When you're setting up your business website, there are a wealth of options to choose from. But every business requires a different approach, and going for an 'off-the-cuff' template or a more bespoke option depends on what your start-up needs. We chatted to Paul Kennedy, founder of Fluecraft - specialists in chimney surveys and installations - about why he decided to build a bespoke website.
We set up FlueCraft as a limited company in January 2017 and went live in April. The company specialises in high-end domestic fireplace, flue, chimney fan and control systems, predominantly for the London market. We also carry out specialist chimney and flue surveys to locate 'lost' chimney flues in Victorian or Georgian buildings (typically), where there are no surviving records or drawings of flue routes, and where building alterations are likely to have been made over time. This is very specialist work and highly important for architects who are designing refurbishments in these beautiful buildings.
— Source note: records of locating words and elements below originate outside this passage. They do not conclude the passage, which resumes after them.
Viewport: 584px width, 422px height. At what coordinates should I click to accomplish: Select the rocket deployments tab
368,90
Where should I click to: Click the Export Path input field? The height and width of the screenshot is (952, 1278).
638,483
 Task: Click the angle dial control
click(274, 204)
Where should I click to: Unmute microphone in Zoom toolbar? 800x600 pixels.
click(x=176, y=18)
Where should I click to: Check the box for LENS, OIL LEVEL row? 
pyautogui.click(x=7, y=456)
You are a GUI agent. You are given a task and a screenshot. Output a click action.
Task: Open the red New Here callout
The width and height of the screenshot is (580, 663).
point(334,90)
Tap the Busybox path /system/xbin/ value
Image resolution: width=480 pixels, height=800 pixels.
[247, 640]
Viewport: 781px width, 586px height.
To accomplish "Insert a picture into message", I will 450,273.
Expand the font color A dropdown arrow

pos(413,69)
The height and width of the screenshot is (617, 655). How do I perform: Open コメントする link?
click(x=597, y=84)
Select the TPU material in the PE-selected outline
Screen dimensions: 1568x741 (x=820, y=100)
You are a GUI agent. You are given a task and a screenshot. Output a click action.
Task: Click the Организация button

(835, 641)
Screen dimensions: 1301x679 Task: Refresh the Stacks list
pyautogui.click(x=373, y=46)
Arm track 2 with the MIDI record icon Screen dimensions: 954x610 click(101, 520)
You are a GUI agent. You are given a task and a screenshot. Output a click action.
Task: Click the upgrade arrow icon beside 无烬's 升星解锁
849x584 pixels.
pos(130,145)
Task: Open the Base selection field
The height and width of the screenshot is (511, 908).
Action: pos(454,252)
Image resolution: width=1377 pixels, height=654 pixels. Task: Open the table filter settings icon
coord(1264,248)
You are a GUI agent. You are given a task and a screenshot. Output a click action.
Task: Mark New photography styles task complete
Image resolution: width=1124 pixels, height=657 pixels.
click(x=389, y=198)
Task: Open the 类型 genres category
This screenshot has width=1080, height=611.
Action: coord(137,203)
Choosing a bespoke website over platforms
We opted for a bespoke website because we wanted full control over design detail, social media and email add-ons, as well as full ownership rights for domain names and so on. Additionally, we were keen to avoid any hint of an off-the-shelf cut and paste website, as we felt that this could infer to potential customers that the company was a small set-up with limited experience and resources.
As well as the above, one of the main key features for the website was the fact that the person who created it lives nearby. There are three website designers that I know of locally and I found them by searching for and looking at websites set up for small local businesses. I knew one of these designers from my local pub (networking!). I liked the variety of his websites, which reflected the specific requirements and business types of his clients. This designer has set up our website and social media applications as well as a bespoke email package so that they are all interlinked and compatible; crucially they all have the same logo, livery and domain name.
We have not opted to include any analytic tools for the website (although they were available at no extra charge), as in my previous experience as a director for somebody else's company these tools could be very hit and miss, as well as often misleading. For example, some repeat viewers had been flagged up as interesting leads, only to find that they were competitors monitoring our latest offerings or people wishing to sell us marketing analytics!
We don't use e-commerce as we are a not a product-based business; we are more of a service-based outfit. Some years ago, whilst working for a company with a trade counter, we found that our loyal trade customers were increasingly buying similar products from the internet at cheaper prices. We decided to tackle this trend by setting up our own online retailing site (under a different trading name), which would allow us to lower the prices as the overhead for one person in a back room administrating an e-commerce site is nothing compared to the overhead for a small factory and warehouse operation. However, we soon realised that our trade counter customers had started buying the cheaper goods from this new site and then bringing the parts in to our trade counter for free advice and support as well as alterations and adaptions! Needless to say, we shut down the e-commerce site and changed our strategy.
Benefits of using a bespoke model
The main benefits of using a bespoke model are control over design and detail, complete control over the look of content and layout, and ownership of domain names. Additionally, if in time we want to create a more cutting edge and slick online presence, we can hire a larger company to create a new website without losing contact with our established customer base by simply porting the new site to replace the original seamlessly with all crucial contact elements intact.
Price was also a consideration; we had a website quote from a larger web and graphics design company before we started the business, and found that the quote from our local designer was a more reasonable figure. When starting a business the budget is all-important. We got the best website we could for the money that we had available at the time. The website is very flexible and can be added to on an ongoing basis. If and when we outgrow it we will not be restricted because we own the rights to the domain names and so on. Looking back, I don't think we made the wrong decision.
Tips for start-ups
If your business is to be run from your spare room and is only ever intended to compliment your main income, or if you are starting out as a sole trader for example, then an off-the-shelf package may suit because it's quick, easy and relatively cheap to set up. If you have a five year plan and intend to grow the business and put all of your time and effort into it, a bespoke model might be more suited. Every business will have unique needs.
Before you do, you should spend time researching existing websites to get an idea of what's out there, what grabs your eye and what bores you. Then find a format and style that may suit your business idea. Your logo, motto and livery are very important, so it's worthwhile trying various options out early on. The font style and colour schemes are crucial too - they have to work and be complimentary to the eye. Try out various combinations on your laptop or PC until you find what fits.
Everything has to be immediately appealing to the browser. She or he is likely to be busy and only skimming websites for a few seconds before moving on. Write up your draft web pages, arrange things until they sit logically and appealingly, then cut the text back until you have condensed each paragraph without losing the coherence of the message. When you have done all of this over a period of say a couple of weeks, (thinking time in between creative sessions is very valuable), then you will have a really good idea of exactly what you want for your business website.